I’m not saying he’s wrong. I’m also not prepared to admit he’s right.
But between breaking up with every person I’ve been in a real relationship with since 2008 and a dating strategy I like to call “saving time” and other people term “trying to scare him away”, I’m not sure I can safely write it off.
But it’s not like these guys who told me they loved me were proposing marriage and I was turning them down.
The very genesis of this whole date situation (and said comment I am now overthinking) was me making a joke about fried chicken and him asking me to marry him and me exclaiming, “Hey, that’s my first marriage proposal! Thanks!”
And then we went out and things were said and this remains my first marriage proposal which means I can probably claim the whole premise of his statement was flawed.
SO THERE, RANDOM DUDE I WILL PROBABLY NEVER SEE AGAIN WHO PEERED INTO MY SOUL AND SAW SYDNEY BRISTOW.

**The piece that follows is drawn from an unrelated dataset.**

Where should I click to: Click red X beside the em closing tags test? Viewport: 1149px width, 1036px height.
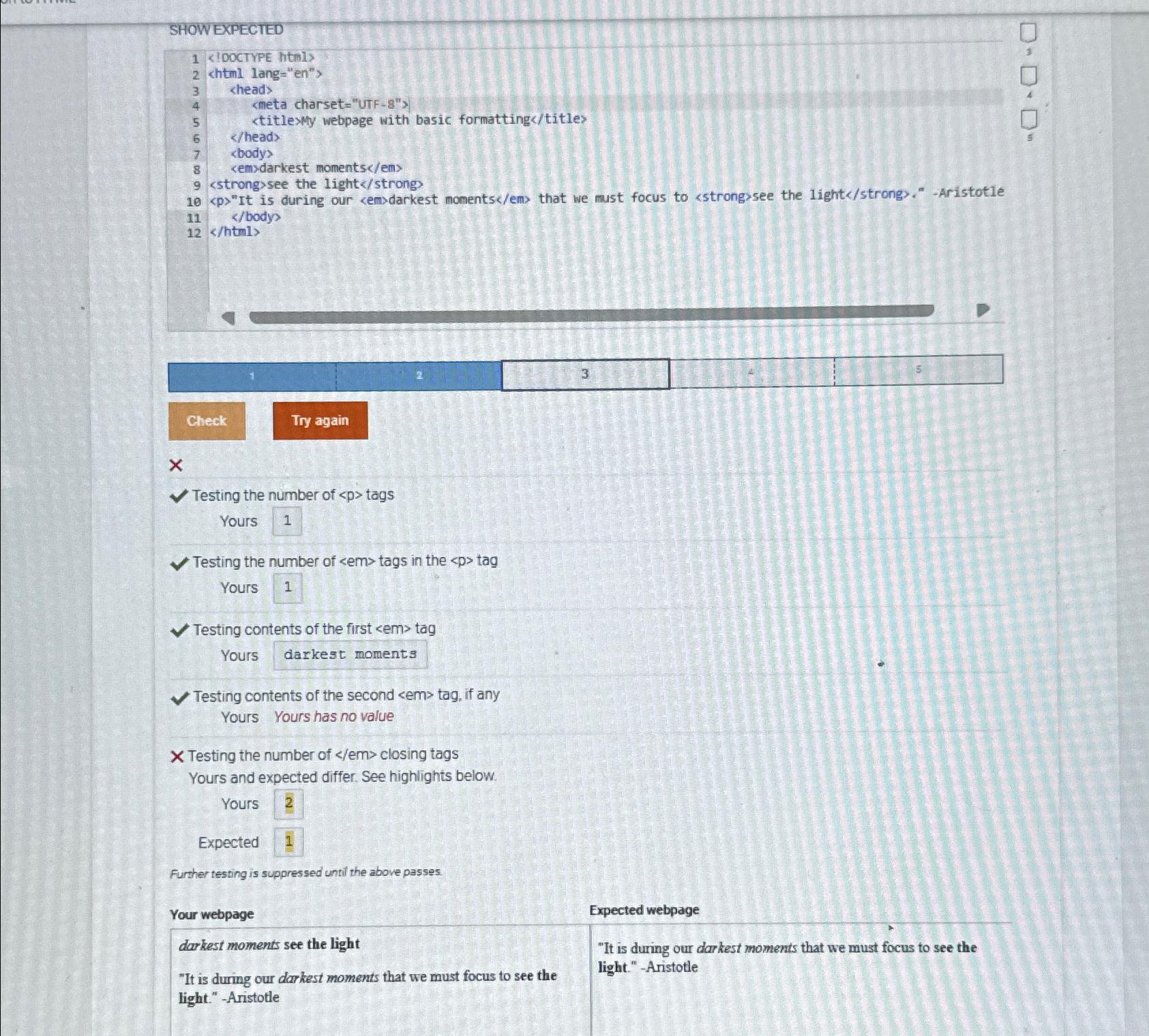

I do like to joke that I’m a love warrior.
Mainly because I keep throwing myself into the romance ring to get pummeled.
But maybe I get pummeled because I keep fighting.
What if I laid down whatever metaphorical axe I’m carrying and just … stopped?
What does that even look like?
I realize I’m raising a whole lot of metaphorical questions here that probably don’t have answers, but I’m curious.
It’s possible that I’m single because it just hasn’t been the right time. Or I haven’t met the right person. Or paths just kept unexpectedly diverging.
Or maybe I’m single because I push people away, so they run away, so I can claim it’s their fault instead of mine.
This is a dark train of thought and I will most definitely require a viewing of the Great British Bake-Off and people gently mixing cake batter when I’m done writing this so I don’t descend into a mild depression.
If you’re single when you want a life partner, is it your fault?
If it’s not your fault then is it someone else’s fault?
Or do people end up in partnerships purely by the grace of god?
(I get that people stay in partnerships through work and love and choosing the other person every day, but my problem is getting to the point where any of that is even a possibility.)
I am the x factor in my own life. But does that mean there’s something for me to do, to change? Or do I need to just trust that things will unfold in the right time?
Trusting is really goddamn annoying. Being open is really goddamn annoying. I would like certainty and a guarantee and preferably a date of arrival with a UPS tracking number.
If I had married in my early 30s like I thought I would, there are so many amazing people I never would’ve met.
That said, I think I’m done with the revolving door of dating.
So if anyone knows how to lay down the axe, step off the merry-go-round, and move into a new phase of life, I will happily listen. And if anyone has my UPS tracking number, I will bake you a cake.